Conservation of momentum problem?

[I Like Pi]

Homework Statement

Two billiard balls collide on a horizontal table (assume no friction)). Billiard ball A has a mass of 0.175 kg,travelling at 1.20 m/s [E 40 deg S]. Billiard ball B has a mass of 0.225 kg, traveling at 0.68 m/s [E]. The velocity of billiard ball B after collision is 0.93 m/s [E 23 deg S]. What is the velocity of billiard A after the collision and what is the percentage of kinetic energy lost in the collision?

Homework Equations

P = m*v

The Attempt at a Solution

I believe this is a conservation of momentum problem?

therefore: P_{i}=P_{f}
(mv_{A})_{i}+(mv_{B})_{f}=(mv_{A})_{f}+(mv_{B})_{f}
.175*1.20+.225*.68=.175*.93+.225*v_{A}_{f}
v_{A}_{f} = .89 m/s

What I am unsure of is how i would find the direction of that velocity... I know it's vector problem, but how would i go about solving this, preferably algebraically?

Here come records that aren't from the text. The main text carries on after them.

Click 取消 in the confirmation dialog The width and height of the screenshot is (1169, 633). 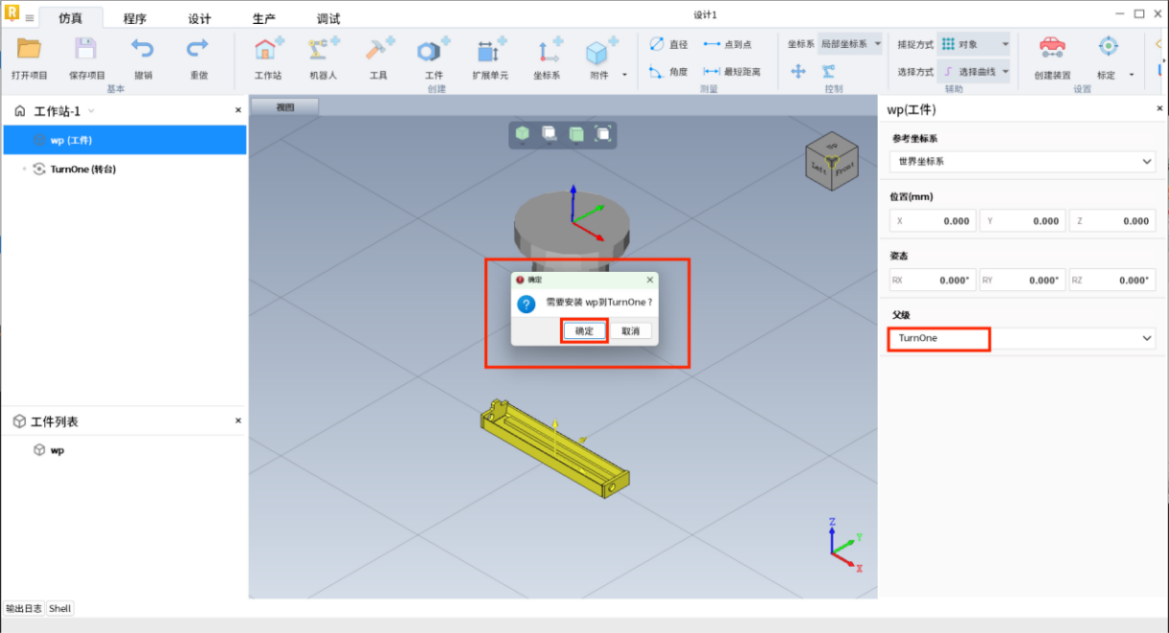[630, 331]
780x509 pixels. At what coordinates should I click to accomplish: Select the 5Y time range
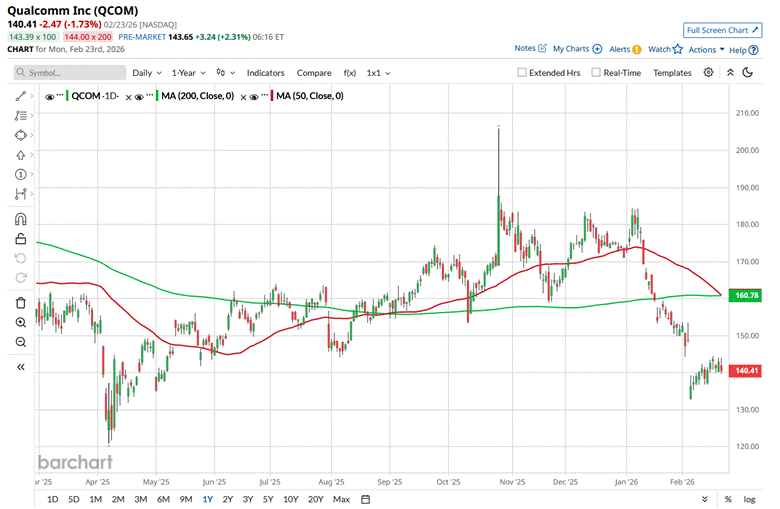[269, 498]
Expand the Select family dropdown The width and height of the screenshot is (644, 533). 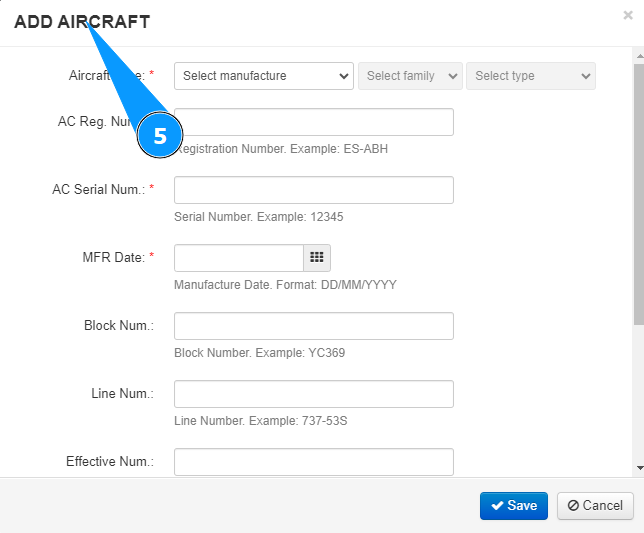[410, 76]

EDIT: never mind, i found out how to do it using the vertical components

And to solve for % of kinetic energy lost, would I need to do it seperately for each ball? using \frac{1}{2}mv^{2}?

Thanks in advance.

 

[chaoseverlasting]

Yes, you would need to calculate the kinetic energy of each ball individually.

 

[I Like Pi]

Thanks, but I realized I did the above wrong.. I need to find the x and y component of Ball A after the collision... so what I did was:
mv_aix + mv_bix = mv_afx + mv_bfx
= .175(1.20sin40) + .225(.68) = .175(v_afx) + .225(.93sin23)
v_afx = 1.18

mv_aiy + mv_biy = mv_afy + mv_bfy
= .175(1.20cos40) + .225(0) = .175(v_afy) + .225(.93cos23)
v_afy = -0.18

though I don't know if i am right as i also get a negative...

EDIT: sorry, I need to interchange the trig signs for both the components... DOI!

Now how would I go about with the kinetic energy?